--- INSTRUCTIONS TO FOLLOW ---
A complete answer lists every line of the entries below where the string "Στις" appears.

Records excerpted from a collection
*-*-*
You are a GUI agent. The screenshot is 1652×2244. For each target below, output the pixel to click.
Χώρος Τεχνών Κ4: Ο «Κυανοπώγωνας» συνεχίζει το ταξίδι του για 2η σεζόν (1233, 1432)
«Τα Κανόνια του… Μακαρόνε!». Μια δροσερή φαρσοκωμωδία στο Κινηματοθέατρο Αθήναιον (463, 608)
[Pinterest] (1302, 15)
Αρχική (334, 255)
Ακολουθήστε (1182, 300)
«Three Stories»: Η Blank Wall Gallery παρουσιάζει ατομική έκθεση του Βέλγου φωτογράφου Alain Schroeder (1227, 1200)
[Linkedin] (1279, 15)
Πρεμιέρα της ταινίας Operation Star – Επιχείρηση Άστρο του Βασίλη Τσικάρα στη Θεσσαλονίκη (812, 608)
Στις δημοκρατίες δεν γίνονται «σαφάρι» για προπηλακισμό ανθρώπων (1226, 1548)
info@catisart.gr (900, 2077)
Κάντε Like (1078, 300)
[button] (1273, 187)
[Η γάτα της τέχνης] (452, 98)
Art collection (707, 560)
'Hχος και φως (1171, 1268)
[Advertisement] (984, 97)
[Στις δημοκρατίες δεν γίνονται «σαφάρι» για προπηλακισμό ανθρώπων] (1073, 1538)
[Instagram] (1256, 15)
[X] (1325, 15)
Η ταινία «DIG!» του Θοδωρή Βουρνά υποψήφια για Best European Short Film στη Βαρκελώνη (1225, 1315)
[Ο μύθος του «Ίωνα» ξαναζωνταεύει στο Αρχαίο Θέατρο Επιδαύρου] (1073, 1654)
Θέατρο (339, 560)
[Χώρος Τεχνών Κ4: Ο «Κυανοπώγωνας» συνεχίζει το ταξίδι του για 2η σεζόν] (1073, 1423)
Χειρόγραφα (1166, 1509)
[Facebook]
*-*-*
--- TASK ANSWER ---
Στις δημοκρατίες δεν γίνονται «σαφάρι» για προπηλακισμό ανθρώπων (1226, 1548)
[Στις δημοκρατίες δεν γίνονται «σαφάρι» για προπηλακισμό ανθρώπων] (1073, 1538)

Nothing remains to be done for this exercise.